What is the Mediterranean diet?

Often referred to as a recipe for good health, it finds its origin in the diets of Crete and Southern Italy in the last 60’s. Extra virgin olive oil is one of its key ingredients. In addition, it includes grains, fresh fruits and vegetables, small daily consumption of cheese and yogurt, moderate use of fish as a primary source of proteins.


Enjoying a family dinner with a healthy salad and olive oil


The Seven Countries study by Dr. Ancel Keys

Mediterranean Diet Study, published in the Times Magazine

Published in 1980, the study was conducted over 3 decades in Italy, the Greek Islands, Yugoslavia, the Netherlands, Finland, Japan and the United States. Evidence from the analysis suggested lower rates of heart disease and some cancers in regions where the Mediterranean diet was most widely followed. The study was widely publicised and was followed by a series of additional studies that further explored the relationships between health and diet. 

Source: Time 


Low fat vs Mediterranean diet, the Predimed study

Between 2003 and 2008, a study was carried out in Spain on 7,500 participants aged over 55 years with a high risk of developing a heart disease. The results highlighted that there were significantly fewer heart attacks, strokes and deaths from cardiovascular diseases with a Mediterranean diet compared to a low fat diet.

For more information, please see the article from the New England Journal of Medicine  

A source of anti-oxidants

Extra virgin olive oils contain phenolic compounds, b-carotene (Vitamin A) and a-tocopherol (Vitamin E) which are strong anti-oxidants. These elements can lower the creation of harmful free-radicals associated with many diseases such as forms of cancer.


Not all fats are equal

Extra virgin olive oils include mono-saturated fats which have been found to lower the level of total blood cholesterol and “bad” cholesterol (LDL).
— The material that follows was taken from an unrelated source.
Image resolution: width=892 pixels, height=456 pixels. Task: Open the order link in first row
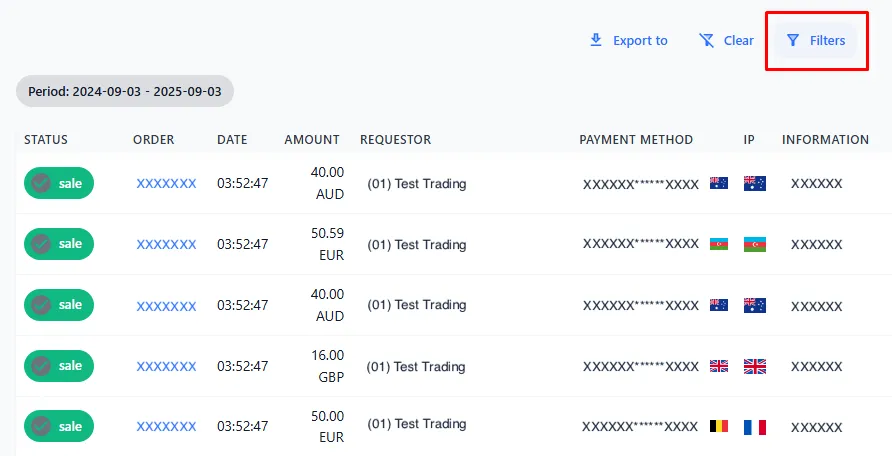tap(166, 184)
Healthy mediterranean diet cooking with olive oil

A source of Essential Fatty Acids (EFA)

Omega 3 is an essential fatty acid, which means it cannot be produced by the human body. It is contained in extra virgin olive oil and has been associated with lowering the blood pressure.
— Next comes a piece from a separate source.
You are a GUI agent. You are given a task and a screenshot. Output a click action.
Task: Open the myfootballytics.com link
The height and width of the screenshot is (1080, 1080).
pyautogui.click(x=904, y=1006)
Anti-inflammatory properties

Extra virgin olive oil has been found to have similar effects to drugs such as Ibuprofen in conditions such as rheumatoid arthritis.


Health and olive oil quality

Premium olive oils display superior polyphenol contents, well above commonly found extra virgin olive oils. They also demonstrate significantly lower peroxide content which is created through the oxidation of the fatty acids via contact with air, light and heat.


Olive oil and calories

1 table spoon of olive oil represents around 120 calories, it should therefore be consumed in moderation.


Good food is not everything

Physical activity could well be a factor influencing the lower cardiovascular diseases in the Mediterranean countries in the 60’s. Regular exercise has proven to have significant health benefits and is a key driver for our well-being.